Devant un parterre d'étudiants en agriculture participant au colloque 100 % relève à l'Université Laval, cinq jeunes producteurs sont venus témoigner des défis qu'ils ont dû et doivent encore relever pour donner vie à leur rêve.
Si tous se sont entendus pour dire à quel point un tel projet nécessitait ténacité et passion, l'un d'eux a aussi quelque peu «dégonflé la balloune» de la supposée facilité qui accompagnerait le transfert progressif d'une ferme familiale.
Devenu associé de ses parents, le jeune homme a fait part des tensions qui découlent de la confrontation des points de vue. Entre l'expérience des années et les connaissances acquises à l'école, il y a parfois de profondes divergences, dit-il. Pour lui, le côté humain aura été le plus grand défi à relever.
Comme dans bien d'autres métiers, l'importance d'évoluer avec les nouvelles technologies est essentielle. Car contrairement à ce que les urbains pourraient penser, l'agriculture est l'un des secteurs où elles sont les plus présentes.

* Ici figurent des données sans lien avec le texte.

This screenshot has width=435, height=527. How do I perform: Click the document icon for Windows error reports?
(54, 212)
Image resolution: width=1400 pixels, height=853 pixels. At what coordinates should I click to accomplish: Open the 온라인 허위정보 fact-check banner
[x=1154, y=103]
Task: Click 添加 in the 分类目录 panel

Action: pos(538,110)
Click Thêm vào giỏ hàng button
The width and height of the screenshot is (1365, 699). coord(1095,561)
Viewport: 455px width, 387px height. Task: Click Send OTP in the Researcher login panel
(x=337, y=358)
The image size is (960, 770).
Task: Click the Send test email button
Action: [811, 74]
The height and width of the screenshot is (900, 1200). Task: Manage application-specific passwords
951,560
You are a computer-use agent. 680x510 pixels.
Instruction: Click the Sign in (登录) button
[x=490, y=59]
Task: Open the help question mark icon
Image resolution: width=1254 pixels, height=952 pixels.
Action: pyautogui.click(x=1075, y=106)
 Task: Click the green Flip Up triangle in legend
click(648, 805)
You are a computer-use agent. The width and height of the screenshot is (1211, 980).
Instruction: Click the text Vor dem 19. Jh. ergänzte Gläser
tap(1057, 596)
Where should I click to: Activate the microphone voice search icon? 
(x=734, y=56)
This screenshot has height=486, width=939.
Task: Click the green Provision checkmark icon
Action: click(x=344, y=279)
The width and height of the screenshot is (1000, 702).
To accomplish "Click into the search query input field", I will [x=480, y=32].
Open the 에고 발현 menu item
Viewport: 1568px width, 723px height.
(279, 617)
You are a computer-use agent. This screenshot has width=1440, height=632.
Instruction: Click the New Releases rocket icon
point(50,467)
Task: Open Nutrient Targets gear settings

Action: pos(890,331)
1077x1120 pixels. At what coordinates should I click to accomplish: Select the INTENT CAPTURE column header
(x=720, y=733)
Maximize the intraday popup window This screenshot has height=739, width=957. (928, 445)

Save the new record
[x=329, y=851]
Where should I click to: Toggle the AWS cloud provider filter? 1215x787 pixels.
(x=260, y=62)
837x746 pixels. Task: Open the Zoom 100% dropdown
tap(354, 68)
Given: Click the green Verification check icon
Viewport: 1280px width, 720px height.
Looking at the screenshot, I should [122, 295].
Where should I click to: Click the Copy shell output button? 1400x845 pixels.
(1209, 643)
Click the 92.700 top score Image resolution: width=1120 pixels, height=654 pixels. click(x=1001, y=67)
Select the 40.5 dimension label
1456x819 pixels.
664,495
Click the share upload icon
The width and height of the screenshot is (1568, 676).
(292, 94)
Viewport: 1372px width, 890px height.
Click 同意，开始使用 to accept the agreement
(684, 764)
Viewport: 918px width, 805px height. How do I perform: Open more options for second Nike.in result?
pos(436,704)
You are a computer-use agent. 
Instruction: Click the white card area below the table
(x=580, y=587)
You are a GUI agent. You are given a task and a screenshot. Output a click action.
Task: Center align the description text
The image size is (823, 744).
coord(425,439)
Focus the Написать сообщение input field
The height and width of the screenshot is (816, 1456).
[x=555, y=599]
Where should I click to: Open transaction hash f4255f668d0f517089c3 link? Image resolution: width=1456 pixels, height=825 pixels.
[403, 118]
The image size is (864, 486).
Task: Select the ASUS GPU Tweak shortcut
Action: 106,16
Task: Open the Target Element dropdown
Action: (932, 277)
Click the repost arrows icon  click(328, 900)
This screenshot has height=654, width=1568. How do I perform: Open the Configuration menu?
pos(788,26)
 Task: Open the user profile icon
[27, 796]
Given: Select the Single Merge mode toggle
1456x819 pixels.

Mais les avantages sont multiples, disent ces jeunes qui sont nés dedans, allant de l'amélioration de la productivité à la diminution de l'effort physique, ce qui entre autres ouvre de nouvelles perspectives aux femmes.
Avoir un conjoint compréhensif (lorsqu'on en trouve un!), qui accepte que l'on travaille sept jours par semaine, est aussi un atout. Pour l'un, partager le travail de la ferme avec sa conjointe est un bénéfice supplémentaire, alors qu'un autre a dit apprécier que sa blonde travaille dans un autre domaine, histoire d'avoir autre chose à se raconter sur l'oreiller...
Demandes au gouvernement
En campagne électorale, le Parti québécois a promis d'augmenter de 20 millions $ l'aide à la relève agricole. Ce que veulent les jeunes? De meilleures mesures fiscales qui fassent en sorte qu'il ne soit pas plus payant de démanteler une ferme que de la vendre, a répondu Alain Audet, président de la Fédération de la relève agricole.
Le Québec a une belle diversité de produits à offrir, et qui plus est des produits de qualité. Il faut continuer de sensibiliser les consommateurs pour qu'ils en achètent, a-t-il aussi été mentionné.